START DATA RECORDS
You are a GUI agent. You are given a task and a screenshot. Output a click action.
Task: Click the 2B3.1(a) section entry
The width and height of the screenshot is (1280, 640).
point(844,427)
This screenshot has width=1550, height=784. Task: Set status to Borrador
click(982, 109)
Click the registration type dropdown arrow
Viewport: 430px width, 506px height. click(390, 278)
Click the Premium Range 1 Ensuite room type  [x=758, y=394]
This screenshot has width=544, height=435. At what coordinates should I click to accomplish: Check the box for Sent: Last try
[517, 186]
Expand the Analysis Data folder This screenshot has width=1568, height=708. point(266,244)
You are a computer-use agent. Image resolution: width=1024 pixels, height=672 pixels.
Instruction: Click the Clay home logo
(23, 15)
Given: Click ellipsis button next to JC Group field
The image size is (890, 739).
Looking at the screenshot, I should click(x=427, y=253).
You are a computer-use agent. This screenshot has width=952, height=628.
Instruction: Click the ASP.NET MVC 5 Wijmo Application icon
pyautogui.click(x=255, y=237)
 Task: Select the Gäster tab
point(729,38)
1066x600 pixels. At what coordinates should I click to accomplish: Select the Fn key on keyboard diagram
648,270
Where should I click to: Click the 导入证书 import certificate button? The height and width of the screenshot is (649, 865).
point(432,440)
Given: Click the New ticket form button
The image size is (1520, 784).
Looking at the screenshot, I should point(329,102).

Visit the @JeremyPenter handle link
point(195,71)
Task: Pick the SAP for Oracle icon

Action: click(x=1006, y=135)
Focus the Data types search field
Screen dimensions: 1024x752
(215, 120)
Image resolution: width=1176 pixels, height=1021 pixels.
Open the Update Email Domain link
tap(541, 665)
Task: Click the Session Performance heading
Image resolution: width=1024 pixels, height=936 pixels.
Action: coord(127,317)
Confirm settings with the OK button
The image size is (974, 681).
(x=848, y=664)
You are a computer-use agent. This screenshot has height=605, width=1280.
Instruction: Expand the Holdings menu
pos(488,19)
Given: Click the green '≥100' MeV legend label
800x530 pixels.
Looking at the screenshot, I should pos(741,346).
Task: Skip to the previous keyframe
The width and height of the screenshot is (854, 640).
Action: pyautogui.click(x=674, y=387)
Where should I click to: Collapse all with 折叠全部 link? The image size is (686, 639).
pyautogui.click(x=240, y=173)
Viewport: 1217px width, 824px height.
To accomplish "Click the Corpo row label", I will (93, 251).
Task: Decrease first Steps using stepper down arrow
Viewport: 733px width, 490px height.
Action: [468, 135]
END DATA RECORDS
PROMPT:
If a line in the records above holds the string "label", copy it out.

PROBLEM SOLUTION:
Given: Click the green '≥100' MeV legend label
To accomplish "Click the Corpo row label", I will (93, 251).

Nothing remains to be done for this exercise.